(WHAT YOU SHOULD DO)
Lay out the records from the line containing "Task: Open the user profile avatar icon" through the line containing "Expand the Your" as a numbered list, leaving out any blank lines.

(STORED DATA)

»»

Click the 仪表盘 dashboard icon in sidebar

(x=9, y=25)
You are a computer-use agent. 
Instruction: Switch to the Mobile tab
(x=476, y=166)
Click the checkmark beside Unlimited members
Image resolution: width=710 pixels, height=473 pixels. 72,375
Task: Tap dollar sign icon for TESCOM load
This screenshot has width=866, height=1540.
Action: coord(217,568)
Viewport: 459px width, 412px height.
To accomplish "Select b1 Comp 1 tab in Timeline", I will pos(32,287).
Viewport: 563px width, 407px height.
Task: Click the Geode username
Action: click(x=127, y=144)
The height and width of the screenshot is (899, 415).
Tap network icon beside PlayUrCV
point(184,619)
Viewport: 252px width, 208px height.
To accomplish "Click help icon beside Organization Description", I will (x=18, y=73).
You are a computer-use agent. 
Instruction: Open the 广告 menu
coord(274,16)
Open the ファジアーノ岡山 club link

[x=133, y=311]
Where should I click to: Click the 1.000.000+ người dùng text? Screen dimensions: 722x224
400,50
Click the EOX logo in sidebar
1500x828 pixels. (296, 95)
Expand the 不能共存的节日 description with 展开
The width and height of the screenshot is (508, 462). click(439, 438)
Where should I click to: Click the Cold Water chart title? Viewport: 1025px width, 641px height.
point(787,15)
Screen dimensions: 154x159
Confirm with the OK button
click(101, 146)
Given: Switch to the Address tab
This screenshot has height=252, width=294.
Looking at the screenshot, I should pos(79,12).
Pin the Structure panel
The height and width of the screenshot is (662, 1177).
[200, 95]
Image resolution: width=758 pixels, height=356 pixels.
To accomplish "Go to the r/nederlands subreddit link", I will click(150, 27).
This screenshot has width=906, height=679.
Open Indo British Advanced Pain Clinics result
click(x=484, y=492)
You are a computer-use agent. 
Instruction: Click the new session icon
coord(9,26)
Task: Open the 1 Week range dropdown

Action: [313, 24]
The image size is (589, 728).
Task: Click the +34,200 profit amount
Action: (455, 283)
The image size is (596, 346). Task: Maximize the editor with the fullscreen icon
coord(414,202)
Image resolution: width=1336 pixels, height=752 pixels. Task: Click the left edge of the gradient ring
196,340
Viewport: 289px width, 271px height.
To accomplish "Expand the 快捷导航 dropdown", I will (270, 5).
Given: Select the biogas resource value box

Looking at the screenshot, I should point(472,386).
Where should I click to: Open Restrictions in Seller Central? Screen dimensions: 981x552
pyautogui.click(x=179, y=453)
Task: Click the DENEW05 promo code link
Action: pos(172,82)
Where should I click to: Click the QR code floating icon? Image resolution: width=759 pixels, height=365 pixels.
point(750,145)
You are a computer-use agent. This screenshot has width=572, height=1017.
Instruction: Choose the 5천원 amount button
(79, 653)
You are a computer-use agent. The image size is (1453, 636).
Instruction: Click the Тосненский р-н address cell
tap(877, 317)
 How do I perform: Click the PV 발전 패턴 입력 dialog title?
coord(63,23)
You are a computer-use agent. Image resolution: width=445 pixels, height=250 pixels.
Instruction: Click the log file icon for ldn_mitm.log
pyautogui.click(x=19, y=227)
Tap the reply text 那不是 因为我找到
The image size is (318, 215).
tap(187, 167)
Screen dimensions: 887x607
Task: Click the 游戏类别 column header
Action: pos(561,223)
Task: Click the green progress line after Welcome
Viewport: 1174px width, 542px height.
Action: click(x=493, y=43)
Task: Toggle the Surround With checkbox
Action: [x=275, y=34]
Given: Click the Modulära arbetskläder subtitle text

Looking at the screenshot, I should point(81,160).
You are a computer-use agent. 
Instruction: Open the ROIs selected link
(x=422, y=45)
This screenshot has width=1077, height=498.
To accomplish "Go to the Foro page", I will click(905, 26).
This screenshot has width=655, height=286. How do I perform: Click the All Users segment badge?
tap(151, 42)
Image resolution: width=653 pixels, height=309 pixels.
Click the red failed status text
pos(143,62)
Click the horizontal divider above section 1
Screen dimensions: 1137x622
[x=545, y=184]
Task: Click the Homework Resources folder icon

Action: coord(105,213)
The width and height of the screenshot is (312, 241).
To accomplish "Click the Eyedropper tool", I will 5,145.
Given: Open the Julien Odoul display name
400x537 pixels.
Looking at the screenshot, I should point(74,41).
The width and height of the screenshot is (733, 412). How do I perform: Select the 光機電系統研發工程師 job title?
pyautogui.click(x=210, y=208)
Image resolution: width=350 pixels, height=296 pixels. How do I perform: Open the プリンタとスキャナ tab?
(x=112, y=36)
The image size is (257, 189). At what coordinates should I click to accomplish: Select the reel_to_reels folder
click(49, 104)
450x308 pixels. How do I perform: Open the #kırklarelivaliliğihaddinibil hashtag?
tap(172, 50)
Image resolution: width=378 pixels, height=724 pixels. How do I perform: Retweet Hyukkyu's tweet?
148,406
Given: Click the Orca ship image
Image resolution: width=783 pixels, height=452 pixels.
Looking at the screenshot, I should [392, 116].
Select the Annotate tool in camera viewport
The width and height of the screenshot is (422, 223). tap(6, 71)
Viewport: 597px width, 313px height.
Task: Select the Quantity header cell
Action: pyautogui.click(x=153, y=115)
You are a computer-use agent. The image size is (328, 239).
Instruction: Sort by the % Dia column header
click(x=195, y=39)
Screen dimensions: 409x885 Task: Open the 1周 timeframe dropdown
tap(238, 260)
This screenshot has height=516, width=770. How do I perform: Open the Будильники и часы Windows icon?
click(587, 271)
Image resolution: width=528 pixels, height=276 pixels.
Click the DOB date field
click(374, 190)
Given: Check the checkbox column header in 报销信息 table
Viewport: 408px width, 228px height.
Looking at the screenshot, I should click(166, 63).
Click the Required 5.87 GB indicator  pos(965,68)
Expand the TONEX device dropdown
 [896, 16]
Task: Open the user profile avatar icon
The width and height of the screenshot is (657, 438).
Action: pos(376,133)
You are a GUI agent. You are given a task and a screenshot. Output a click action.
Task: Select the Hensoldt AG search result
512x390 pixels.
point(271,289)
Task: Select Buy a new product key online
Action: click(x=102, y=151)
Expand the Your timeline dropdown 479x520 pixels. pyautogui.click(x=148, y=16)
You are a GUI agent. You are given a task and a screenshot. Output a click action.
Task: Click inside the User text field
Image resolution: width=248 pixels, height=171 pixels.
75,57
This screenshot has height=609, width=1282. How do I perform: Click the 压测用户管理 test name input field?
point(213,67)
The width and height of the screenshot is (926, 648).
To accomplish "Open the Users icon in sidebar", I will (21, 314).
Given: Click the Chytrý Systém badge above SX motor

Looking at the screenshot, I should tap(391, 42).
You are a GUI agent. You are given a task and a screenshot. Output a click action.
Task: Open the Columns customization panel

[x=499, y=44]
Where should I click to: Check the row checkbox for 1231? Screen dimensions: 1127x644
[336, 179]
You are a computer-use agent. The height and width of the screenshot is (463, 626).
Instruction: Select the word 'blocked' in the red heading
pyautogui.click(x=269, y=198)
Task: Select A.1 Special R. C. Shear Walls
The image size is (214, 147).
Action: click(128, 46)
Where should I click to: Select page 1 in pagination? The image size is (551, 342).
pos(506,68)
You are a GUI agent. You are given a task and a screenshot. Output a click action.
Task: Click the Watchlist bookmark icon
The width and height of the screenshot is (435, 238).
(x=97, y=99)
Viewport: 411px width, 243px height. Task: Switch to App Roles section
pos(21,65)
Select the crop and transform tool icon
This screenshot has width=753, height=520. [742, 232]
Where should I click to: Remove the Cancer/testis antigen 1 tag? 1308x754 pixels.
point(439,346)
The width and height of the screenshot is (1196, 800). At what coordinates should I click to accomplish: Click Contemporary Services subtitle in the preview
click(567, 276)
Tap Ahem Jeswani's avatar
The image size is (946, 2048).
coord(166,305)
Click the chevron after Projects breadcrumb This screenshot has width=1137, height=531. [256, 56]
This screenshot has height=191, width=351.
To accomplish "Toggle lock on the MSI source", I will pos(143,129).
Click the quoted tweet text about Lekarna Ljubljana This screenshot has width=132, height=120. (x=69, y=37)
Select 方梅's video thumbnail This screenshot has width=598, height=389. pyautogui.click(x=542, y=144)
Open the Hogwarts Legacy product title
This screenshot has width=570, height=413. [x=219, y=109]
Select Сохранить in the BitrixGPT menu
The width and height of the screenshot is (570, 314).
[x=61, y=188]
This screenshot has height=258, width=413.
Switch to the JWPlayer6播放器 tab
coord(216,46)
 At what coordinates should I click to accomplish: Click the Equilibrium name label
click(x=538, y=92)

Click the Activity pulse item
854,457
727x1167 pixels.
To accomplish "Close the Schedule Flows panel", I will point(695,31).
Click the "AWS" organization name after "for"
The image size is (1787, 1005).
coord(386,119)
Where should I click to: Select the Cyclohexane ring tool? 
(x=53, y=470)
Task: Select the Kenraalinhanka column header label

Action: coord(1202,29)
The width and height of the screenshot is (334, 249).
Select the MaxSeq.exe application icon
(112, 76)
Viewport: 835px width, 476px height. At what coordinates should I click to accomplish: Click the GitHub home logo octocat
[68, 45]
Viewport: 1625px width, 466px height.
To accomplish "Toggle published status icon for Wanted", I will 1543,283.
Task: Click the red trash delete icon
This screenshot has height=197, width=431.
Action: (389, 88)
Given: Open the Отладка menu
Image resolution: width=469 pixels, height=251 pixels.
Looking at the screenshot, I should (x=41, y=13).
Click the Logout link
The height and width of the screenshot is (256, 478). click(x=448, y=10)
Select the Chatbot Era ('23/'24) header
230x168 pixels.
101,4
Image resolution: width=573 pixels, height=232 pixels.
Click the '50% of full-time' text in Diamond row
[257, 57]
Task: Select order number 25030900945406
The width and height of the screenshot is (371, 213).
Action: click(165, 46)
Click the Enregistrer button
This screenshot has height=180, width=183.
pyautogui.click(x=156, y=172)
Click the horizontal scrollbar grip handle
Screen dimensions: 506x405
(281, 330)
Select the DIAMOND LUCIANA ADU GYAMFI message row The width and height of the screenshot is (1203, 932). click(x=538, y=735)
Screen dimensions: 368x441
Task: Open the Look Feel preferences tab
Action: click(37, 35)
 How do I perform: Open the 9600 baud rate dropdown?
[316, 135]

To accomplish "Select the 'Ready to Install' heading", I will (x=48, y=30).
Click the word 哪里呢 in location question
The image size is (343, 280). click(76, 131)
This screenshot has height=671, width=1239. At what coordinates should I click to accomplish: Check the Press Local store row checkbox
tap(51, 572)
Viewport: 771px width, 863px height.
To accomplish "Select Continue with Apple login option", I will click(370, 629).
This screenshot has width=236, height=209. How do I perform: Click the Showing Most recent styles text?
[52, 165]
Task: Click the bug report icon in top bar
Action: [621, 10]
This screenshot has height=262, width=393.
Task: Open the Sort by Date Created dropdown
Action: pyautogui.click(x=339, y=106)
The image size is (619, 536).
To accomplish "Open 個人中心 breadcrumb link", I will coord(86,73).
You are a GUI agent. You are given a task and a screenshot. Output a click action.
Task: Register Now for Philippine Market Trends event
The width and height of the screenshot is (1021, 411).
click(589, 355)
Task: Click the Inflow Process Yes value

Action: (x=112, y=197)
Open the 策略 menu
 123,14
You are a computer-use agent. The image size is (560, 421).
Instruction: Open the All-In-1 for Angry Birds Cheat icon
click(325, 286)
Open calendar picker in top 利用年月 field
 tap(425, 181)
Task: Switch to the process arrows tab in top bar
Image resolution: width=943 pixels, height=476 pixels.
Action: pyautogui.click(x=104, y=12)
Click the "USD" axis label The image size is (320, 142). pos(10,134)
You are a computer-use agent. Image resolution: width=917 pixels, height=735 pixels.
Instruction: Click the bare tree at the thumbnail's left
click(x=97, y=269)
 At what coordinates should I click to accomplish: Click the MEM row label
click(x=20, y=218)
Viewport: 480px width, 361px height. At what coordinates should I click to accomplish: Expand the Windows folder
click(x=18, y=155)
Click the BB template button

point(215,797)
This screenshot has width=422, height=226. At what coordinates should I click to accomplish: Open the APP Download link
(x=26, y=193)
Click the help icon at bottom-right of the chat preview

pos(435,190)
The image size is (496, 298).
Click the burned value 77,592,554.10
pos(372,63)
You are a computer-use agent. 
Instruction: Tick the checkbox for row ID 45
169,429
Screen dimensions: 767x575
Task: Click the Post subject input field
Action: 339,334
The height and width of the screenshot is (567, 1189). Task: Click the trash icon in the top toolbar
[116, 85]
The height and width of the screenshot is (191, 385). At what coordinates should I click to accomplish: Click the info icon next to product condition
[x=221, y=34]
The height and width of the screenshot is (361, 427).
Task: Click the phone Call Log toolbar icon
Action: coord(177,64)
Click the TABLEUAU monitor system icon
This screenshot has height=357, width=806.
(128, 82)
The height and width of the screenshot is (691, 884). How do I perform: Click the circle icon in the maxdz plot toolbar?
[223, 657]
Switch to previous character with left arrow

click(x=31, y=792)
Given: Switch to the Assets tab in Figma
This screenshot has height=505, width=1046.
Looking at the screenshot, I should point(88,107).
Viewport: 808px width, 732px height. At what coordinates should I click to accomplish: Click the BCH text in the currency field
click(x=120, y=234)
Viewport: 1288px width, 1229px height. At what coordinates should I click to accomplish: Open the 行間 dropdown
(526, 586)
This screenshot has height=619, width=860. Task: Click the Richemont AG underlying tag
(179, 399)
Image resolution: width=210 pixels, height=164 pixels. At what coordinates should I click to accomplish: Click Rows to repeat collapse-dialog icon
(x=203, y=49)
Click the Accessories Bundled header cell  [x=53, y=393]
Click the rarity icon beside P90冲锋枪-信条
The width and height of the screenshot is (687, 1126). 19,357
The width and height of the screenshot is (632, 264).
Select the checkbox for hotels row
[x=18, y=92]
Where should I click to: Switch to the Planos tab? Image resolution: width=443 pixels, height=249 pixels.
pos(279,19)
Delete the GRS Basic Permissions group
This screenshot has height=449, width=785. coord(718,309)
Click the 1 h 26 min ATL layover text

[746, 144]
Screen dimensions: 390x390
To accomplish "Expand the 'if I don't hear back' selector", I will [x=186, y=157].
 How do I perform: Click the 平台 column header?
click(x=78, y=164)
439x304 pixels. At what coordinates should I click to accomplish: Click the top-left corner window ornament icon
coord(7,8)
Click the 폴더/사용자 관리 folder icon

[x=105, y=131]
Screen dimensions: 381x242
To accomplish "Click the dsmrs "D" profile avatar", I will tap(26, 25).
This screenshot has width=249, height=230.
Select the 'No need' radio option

««

(SOLUTION TO THIS PROBLEM)
1. Task: Open the user profile avatar icon
2. The width and height of the screenshot is (657, 438).
3. Action: pos(376,133)
4. You are a GUI agent. You are given a task and a screenshot. Output a click action.
5. Task: Select the Hensoldt AG search result
6. 512x390 pixels.
7. point(271,289)
8. Task: Select Buy a new product key online
9. Action: click(x=102, y=151)
10. Expand the Your timeline dropdown 479x520 pixels. pyautogui.click(x=148, y=16)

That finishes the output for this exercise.